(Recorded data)
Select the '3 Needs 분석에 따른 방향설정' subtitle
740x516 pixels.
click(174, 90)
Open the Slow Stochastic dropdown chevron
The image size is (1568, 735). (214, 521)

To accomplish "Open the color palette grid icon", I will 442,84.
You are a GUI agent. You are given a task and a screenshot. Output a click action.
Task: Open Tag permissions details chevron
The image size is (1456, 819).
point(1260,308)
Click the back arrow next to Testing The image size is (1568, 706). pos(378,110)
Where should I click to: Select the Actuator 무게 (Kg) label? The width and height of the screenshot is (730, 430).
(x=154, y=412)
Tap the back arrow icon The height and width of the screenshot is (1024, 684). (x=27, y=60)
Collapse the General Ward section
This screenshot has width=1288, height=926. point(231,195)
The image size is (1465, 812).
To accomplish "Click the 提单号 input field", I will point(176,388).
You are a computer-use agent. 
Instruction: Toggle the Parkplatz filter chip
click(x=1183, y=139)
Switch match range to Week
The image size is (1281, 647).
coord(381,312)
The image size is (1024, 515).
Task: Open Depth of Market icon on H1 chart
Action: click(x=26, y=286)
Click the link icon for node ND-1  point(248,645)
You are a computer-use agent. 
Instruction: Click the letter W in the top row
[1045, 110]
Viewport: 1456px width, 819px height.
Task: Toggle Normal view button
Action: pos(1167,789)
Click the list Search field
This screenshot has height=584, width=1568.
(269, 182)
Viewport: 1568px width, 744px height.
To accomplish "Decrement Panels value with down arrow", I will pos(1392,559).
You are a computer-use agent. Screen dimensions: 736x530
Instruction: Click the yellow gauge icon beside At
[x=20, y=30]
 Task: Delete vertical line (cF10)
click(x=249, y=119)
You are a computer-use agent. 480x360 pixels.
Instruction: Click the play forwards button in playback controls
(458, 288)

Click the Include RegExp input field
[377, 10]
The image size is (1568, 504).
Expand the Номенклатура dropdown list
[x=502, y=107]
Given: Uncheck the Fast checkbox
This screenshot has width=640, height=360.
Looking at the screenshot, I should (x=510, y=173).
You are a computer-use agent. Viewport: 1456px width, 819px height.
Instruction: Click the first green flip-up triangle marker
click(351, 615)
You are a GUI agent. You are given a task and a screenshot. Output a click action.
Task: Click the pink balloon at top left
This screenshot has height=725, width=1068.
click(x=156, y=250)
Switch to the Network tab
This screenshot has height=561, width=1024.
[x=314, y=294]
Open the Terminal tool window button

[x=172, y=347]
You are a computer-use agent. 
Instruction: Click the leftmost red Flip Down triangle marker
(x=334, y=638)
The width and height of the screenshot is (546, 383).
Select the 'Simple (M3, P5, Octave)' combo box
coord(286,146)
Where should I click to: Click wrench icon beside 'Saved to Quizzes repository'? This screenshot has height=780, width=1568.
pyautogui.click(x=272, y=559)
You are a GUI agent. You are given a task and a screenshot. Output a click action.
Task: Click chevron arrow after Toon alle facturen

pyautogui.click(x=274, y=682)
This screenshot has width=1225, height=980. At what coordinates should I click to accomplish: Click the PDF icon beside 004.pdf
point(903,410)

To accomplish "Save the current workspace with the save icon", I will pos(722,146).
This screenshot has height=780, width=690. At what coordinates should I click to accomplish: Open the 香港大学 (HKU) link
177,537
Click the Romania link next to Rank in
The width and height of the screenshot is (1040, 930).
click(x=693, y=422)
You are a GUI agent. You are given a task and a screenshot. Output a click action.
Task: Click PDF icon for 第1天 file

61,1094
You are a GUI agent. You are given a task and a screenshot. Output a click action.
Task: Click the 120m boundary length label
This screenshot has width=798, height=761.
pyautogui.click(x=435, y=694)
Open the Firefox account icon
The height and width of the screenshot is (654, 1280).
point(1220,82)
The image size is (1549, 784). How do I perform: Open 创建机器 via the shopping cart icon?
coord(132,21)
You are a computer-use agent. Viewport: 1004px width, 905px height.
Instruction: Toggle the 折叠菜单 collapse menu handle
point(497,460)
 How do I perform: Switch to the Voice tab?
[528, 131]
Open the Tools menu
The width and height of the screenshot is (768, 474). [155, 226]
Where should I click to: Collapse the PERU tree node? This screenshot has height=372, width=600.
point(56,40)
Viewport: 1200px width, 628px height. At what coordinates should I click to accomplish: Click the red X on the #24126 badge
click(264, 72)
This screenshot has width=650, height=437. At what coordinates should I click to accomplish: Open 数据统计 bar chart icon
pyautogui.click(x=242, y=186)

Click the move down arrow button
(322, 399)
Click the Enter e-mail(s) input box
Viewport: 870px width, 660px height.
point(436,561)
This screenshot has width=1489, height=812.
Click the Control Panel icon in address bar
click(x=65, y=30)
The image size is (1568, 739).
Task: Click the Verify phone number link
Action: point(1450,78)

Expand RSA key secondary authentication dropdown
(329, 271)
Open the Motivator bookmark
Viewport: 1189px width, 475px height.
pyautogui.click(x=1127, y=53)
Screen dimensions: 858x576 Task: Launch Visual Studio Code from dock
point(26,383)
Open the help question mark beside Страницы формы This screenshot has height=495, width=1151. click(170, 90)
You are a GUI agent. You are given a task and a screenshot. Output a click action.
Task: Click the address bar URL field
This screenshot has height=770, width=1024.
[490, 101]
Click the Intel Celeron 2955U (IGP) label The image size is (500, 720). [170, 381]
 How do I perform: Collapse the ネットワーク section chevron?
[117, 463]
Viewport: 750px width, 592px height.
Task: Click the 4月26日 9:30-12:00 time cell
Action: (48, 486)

• [WHAT YOU SHOULD DO]:
Recast the material, starting with the line containing "Click the list Search field" and going on through the line containing "I will pos(1392,559).", as a two-column CSV with the columns instruction and response. Give one row for each instruction with its response, put each value in a single quoted field, and replace line breaks with spaces.

• [TASK RESULT]:
instruction,response
"Click the list Search field This screenshot has height=584, width=1568.","(269, 182)"
"Viewport: 1568px width, 744px height. To accomplish ""Decrement Panels value with down arrow"",","I will pos(1392,559)."